## Prompt
Reproduce the entries shown below only from the line with "You are a computer-use" down to the line with "Instruction: Click the red trash can icon", keeping both end lines and copying each one exactly.

## Record set
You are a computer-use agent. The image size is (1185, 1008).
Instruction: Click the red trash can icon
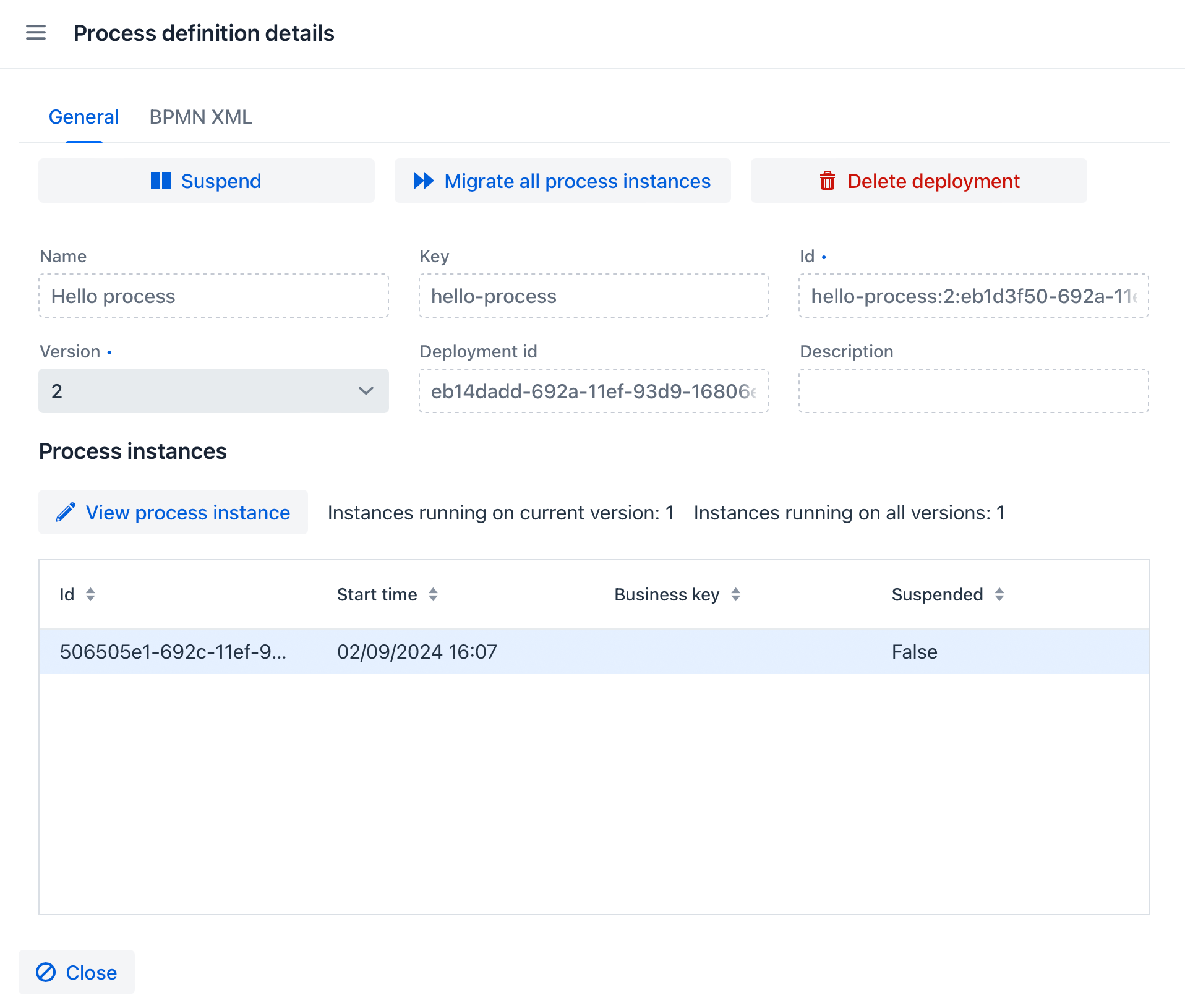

* * *

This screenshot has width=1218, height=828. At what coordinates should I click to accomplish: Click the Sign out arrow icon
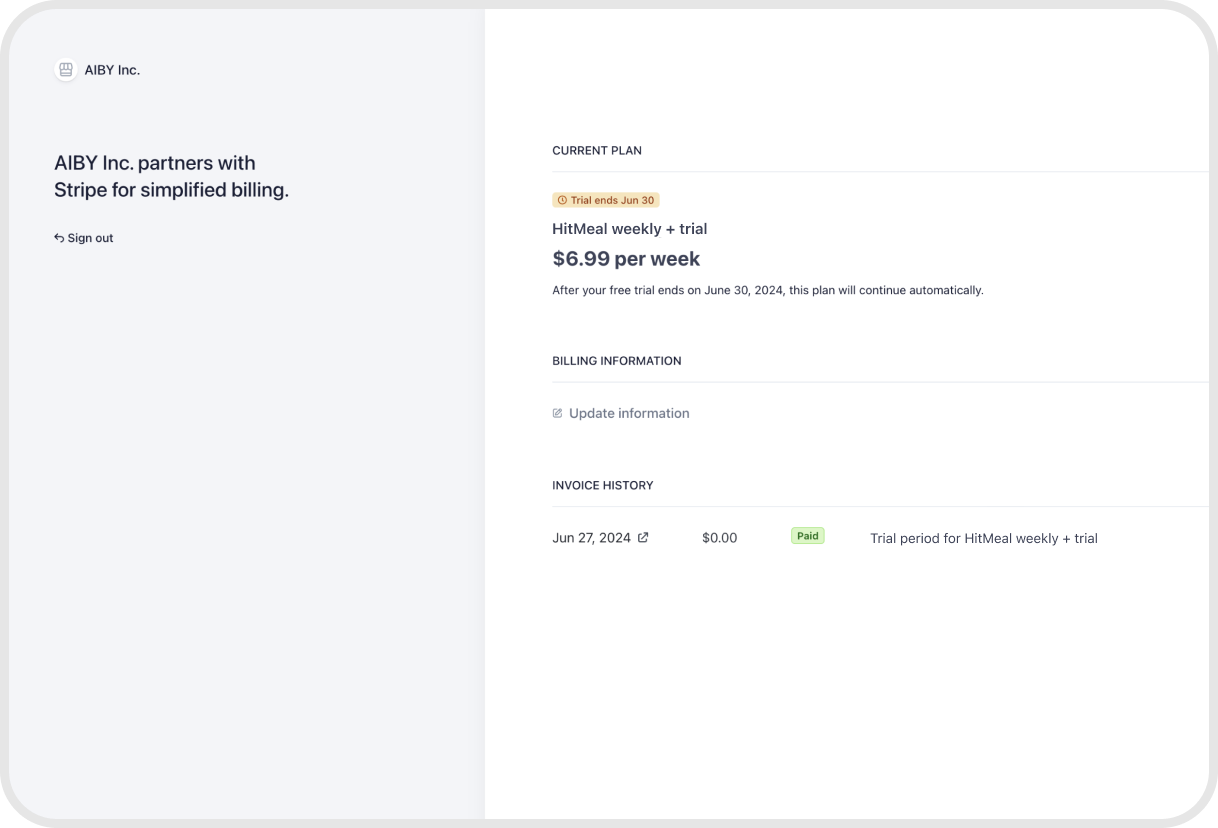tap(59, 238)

* * *

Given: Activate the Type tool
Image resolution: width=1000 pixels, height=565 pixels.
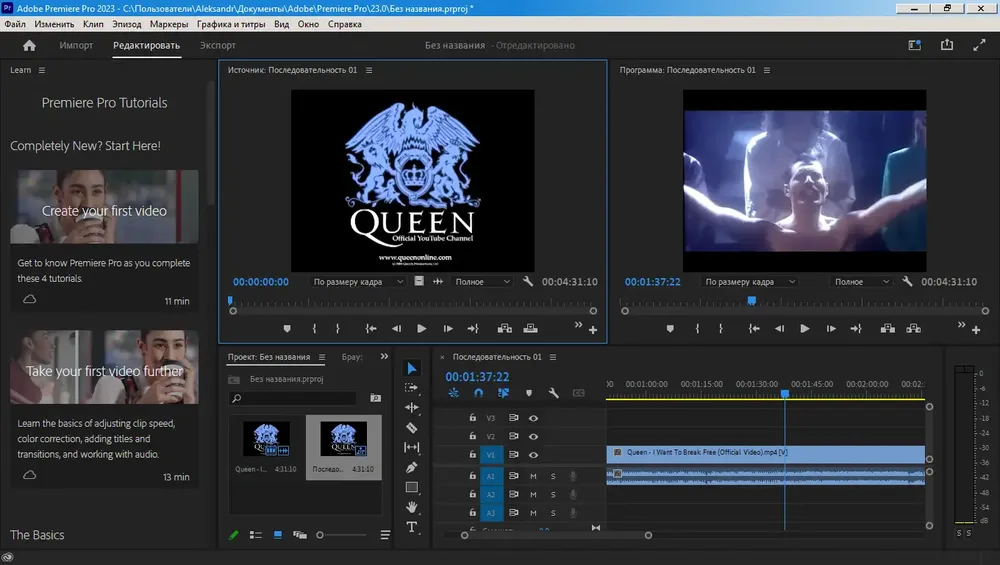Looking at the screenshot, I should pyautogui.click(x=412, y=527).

## Problem solution
You are a computer-use agent. The image size is (1185, 1008).
Instruction: Click the red trash can icon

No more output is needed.